Task: Decide whether each statement below agrees with the text on the Europan workshops in Pavia, answering yes or no and quoting the words of the text that decide it. (a) The participants had four days to design their scenarios. (b) The participants were split into five main groups. (c) The University of Pavia has 70,000 students.

E12/E13 - Forum of Results - Workshops

As a preamble to the Europan 12 Forum of Results in Pavia (IT) in September 2014, Europan with the DICAr (Dipartimento di Ingegneria Civile ed Architettura) of the University of Pavia proposed the E12 Winning Teams (winners and runners-up) to gather around amin issues and consider 3 urban itineraries, associated to 3 topics of adaptability to improve the coexistence of students together and with the local inhabitants. The participants, supported by a coach and local experts, had 4 days to design scenarios on the session topic –"The Adaptable City"– applied to the city of Pavia. They were divided into 3 main groups following the themes and sites proposed; each group had to produce 3 alternative scenarios on each itinerary, trying to answer major issues for the city.
Those scenarios were presented during the Forum of Results in the afternoon of Thursday Septembre 25th, bringing to light the relation between the winning ideas and the scenarios on the Pavesian sites.

 

Pavia, the adaptable campus-city? 

Pavia is the capital city of a fertile eponymous province located in Lombardia (IT), near Milano; it is known for agricultural products including wine, rice, cereals, and dairy products. There are some industries located in the suburbs but the atmosphere of the city is better known as one of the most ancient universities in Italy, with 20,000 students in the University for 70,000 inhabitants in the city.

Data shown:
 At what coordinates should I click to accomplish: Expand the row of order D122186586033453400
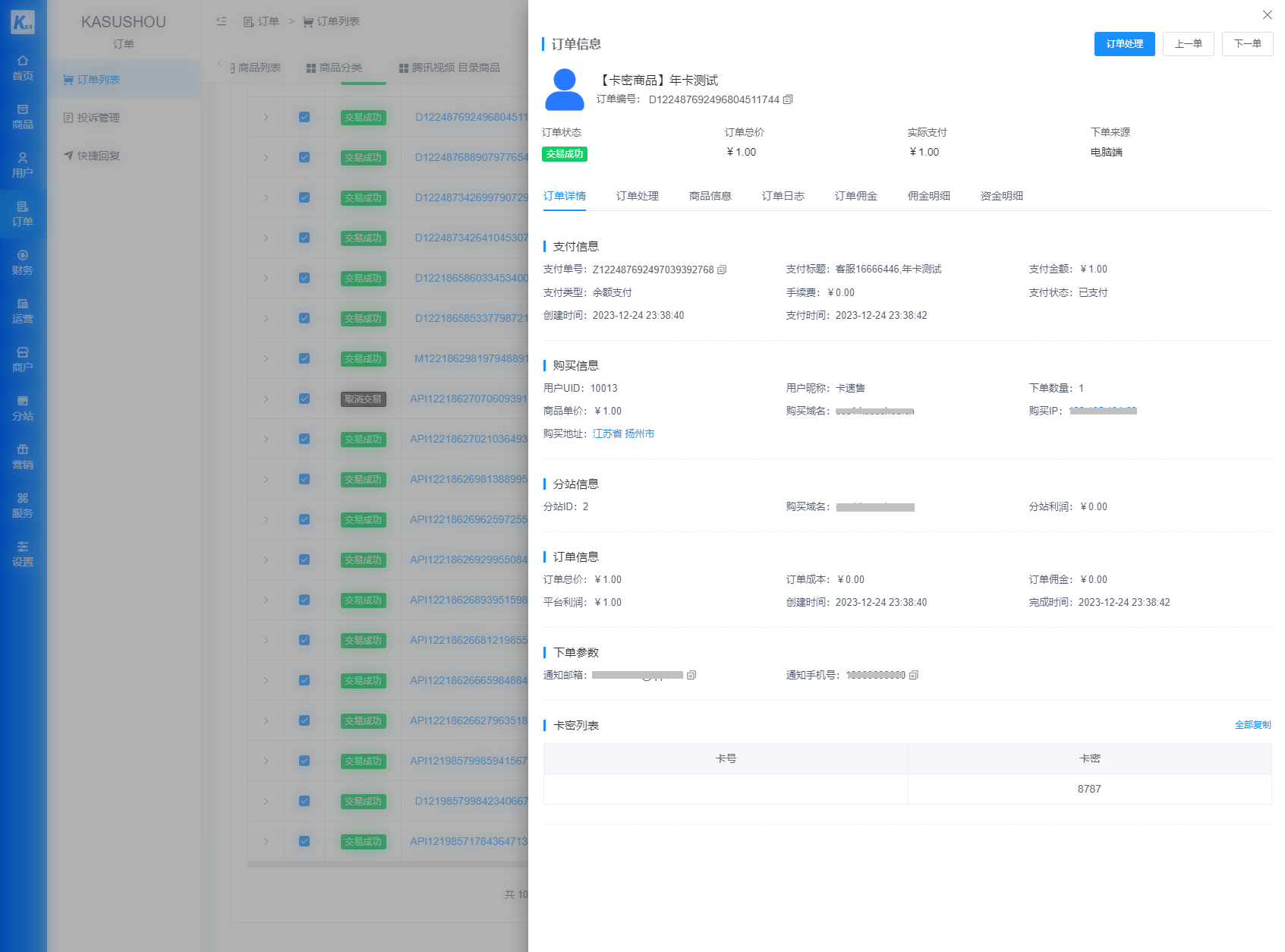tap(266, 278)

Full answer:
(a) Yes: "had 4 days to design scenarios"
(b) No: "They were divided into 3 main groups"
(c) No: "with 20,000 students in the University for 70,000 inhabitants in the city"